Use experiment.fixed() when you want one variant every time. This is useful for manual overrides, testing a single path, or pinning one variant while you remove the experiment.

select: experiment.fixed("candidate")

Return the selected variant

By default, group.experiment() returns the selected variant's result. Set withVariant: true when you also need the selected variant name for logging, analytics, scoring, or downstream decisions.

const outcome = await group.experiment("copy-style", {
  variants: {
    short: () => step.run("short-copy", () => generateShortCopy(event.data)),
    detailed: () =>
      step.run("detailed-copy", () => generateDetailedCopy(event.data)),
  },
  select: experiment.bucket(event.data.userId, {
    weights: { short: 50, detailed: 50 },
  }),
  withVariant: true,
});

await step.run("track-experiment", () =>
  analytics.track("experiment.variant_selected", {
    experiment: "copy-style",
    variant: outcome.variant,
    userId: event.data.userId,
  })
);

return outcome.result;

With withVariant: true, the returned shape is { result, variant }.

Track outcomes

An experiment tells you which variant ran. It does not decide which variant is best for you. Attach your own outcome signal:

Use scoring when the score is known during the run.
Use deferred scoring when the outcome arrives later.
Emit analytics events from a step.run() when your team already uses an external analytics warehouse.

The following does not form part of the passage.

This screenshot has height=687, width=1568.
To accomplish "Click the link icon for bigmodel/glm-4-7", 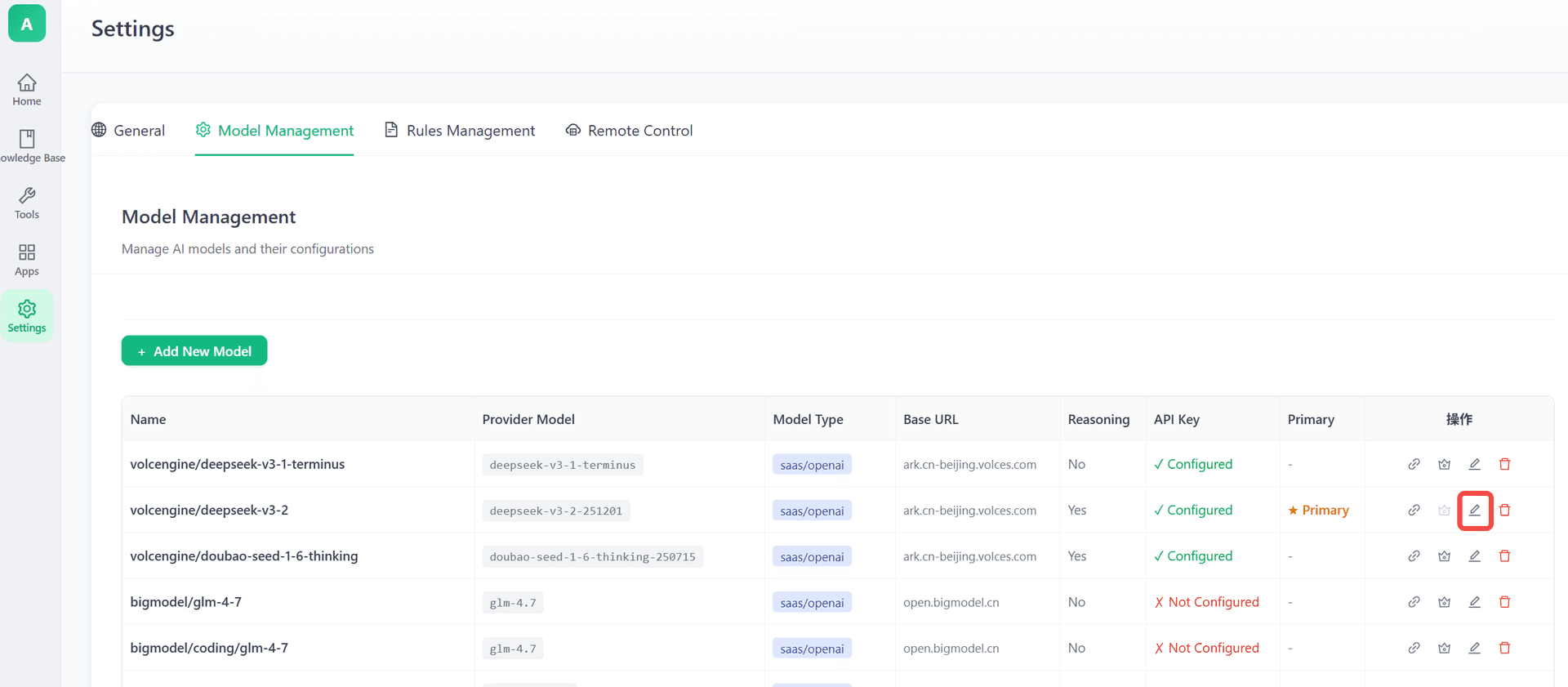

For AI model or prompt experiments, withVariant: true is often the simplest way to include the selected variant in your scoring or analytics payload.

Notes and best practices

Give every experiment in a function a unique ID.
Keep variant names stable because they show up in traces and analytics.
Use weighted() when each run can receive a fresh assignment.
Use bucket() when a stable user or account experience matters.
Use custom() when assignment must be controlled outside code or changed without a deploy.
Keep selectors simple. Put the behavior you are comparing inside the variant callbacks.

Troubleshooting

Issue	Solution
Setup
Experiments and scoring are not available.	Your SDK version must be at least `4.8.0`.
Variant selection
The same user sees different variants across runs.	`experiment.weighted()` is seeded by run ID, not user ID. Use `experiment.bucket(userId, { weights })` for sticky user-level assignment.
`select()` returns a variant that does not exist.	Make sure `experiment.fixed()`, `experiment.custom()`, or custom selector output exactly matches a key in `variants`. Typos fail the run.
`experiment.bucket()` gives surprising skew.	Confirm the bucket value is not `null` or `undefined`. Missing values hash as an empty string, so they all collapse into the same deterministic bucket.
Scoring
`step.score()` is missing or throws.	Register `scoreMiddleware()` on the Inngest client: `middleware: [scoreMiddleware()]`.
Scores run, but do not attach to the experiment.	For in-callback scoring, call `step.score()` inside the selected variant callback. For outside-callback scoring, use `inngest.score.experiment()` with the returned `experimentRef`.
Score values are rejected.	Score value must be a finite number or boolean. Do not pass strings, objects, `NaN`, or `Infinity`.
Boolean scores look like numbers in aggregate views.	Boolean scores are valid and aggregate numerically. Treat `true` as `1` and `false` as `0` when interpreting averages.
Reading results
A 50/50 split looks uneven.	Small samples are noisy. Fire more events before assuming selection is wrong.
Two functions use the same experiment name and the dashboard feels confusing.	This is allowed, and the backend scopes detail views by function. Still, prefer distinct experiment names when humans will compare them in the list or docs.